[start of Text]
An Early Holiday Gift? 'Extened' Tax Breaks Head To Obama's Desk

The bill H.R. 5771 has yet to receive President Obama's signature, but the news of extended tax breaks for 2014 is cause for a sigh of celebration and lots of preparation.

Congress voted on Tuesday, December 16, to extend a handful of tax breaks that have met their expiration date through the end of 2014. While businesses are the predominant group affected by the bill, a few renewed extensions will directly pertain to individual filers.

Related Link: 3 Retirement Tips To Consider In The 'Era Of Personal Responsibility'

8 Tax Breaks In The Bill

1. Achieving A Better Life Experience (ABLE) Act. This portion of the bill is not an extension of an expired break, but rather an act that provides tax-free savings accounts for those with early/young-adulthood onset disabilities.

2. Tax-Free IRA Charity Distribution. For those aged 70.5 or older, up to $100,000 from traditional IRAs can be withdrawn sans tax penalties and given to eligible charity organization(s).

3. Itemized Mortgage Insurance Premiums Deduction. For those who had to take out mortgage insurance, the premiums may be deducted.

4. Forgiven Mortgage Debt Exclusions. While forgiven debt is regularly treated as taxable income, this tax break will allow excluding forgiven mortgage debt.

5. Commuter Cost Deductions. For those who commute to work, $250/month can be reduced from pre-tax income.

6. Educators' Expenses Deducted. For those educators who spend their own money on classroom items, this extension would grant a $250 deduction.
[end of Text]
[start of Information provided]
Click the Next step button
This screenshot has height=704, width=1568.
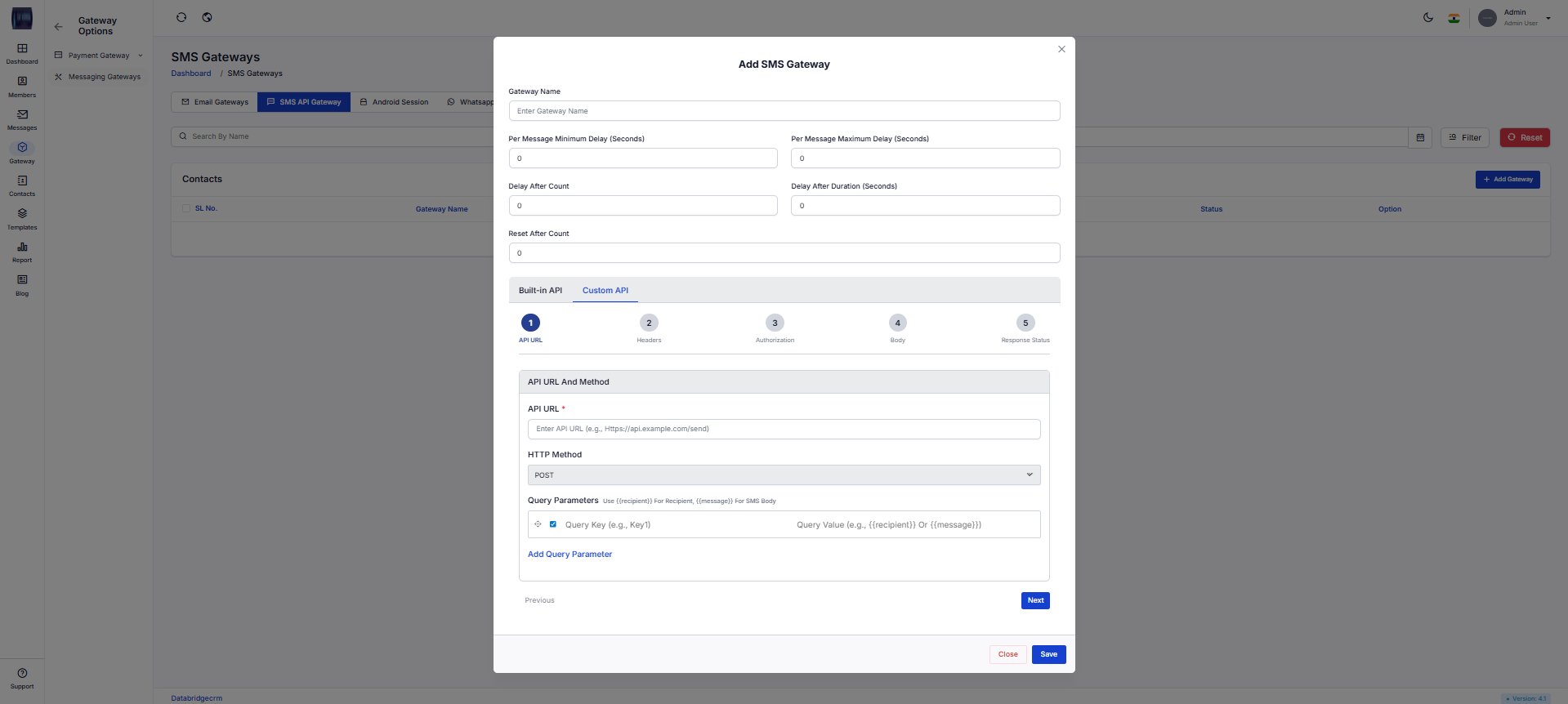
[end of Information provided]
* _Written request 1_
Reproduce the tax break article word for word, everything from "5. Commuter Cost" down to "a $250 deduction.".
* _Written request 2_
Carry the article about the extended 2014 tax breaks forward from the point where it stops.

* _Written answer 1_
5. Commuter Cost Deductions. For those who commute to work, $250/month can be reduced from pre-tax income.

6. Educators' Expenses Deducted. For those educators who spend their own money on classroom items, this extension would grant a $250 deduction.

* _Written answer 2_
7. College, Graduate School Tuition Deduction. Available for the individual, spouse or dependents, this deduction can amount up to $4,000 from educational expenses. There are very specific limitations, though, to this deduction, including income-based limitations, additional education tax breaks and scholarships/grants.

8. State And Local Sales Taxes Deducted For Itemizers. For those who itemize their taxes (and live in a state with state income tax), this portion of the bill will grant reprieve for state and local tax amounts paid.

Two Things To Be Aware Of:

While on face the bill appears to be a positive, it has been met with mixed reactions. Heralded as a last minute cop-out, the bill—while retroactive for the entirety of 2014—only delays tax uncertainty for a meager few weeks. Politico's Kelsey Snell reported it as “a two week tax bill that nobody really wanted” and “the minimum lawmakers could do.” Senator Orrin Hatch (R-Utah) commented, “Never in the history of tax legislation have so many voted for so little and been so disappointed.” Senator Ron Wyden (D-Ore.) said that the bill “doesn't have the shelf life of a carton of eggs.”

Additionally, the bill may affect early filers.

In light of the late-in-the-year bill, early tax filers need to be cognizant of how the bill unfolds over the next few weeks. Mid-January is the typical start for early filing, but the IRS may be forced to delay this start, says CNN Money.

Regardless of whether the extensions affect an individual, the delay in early filing would be a blanket delay.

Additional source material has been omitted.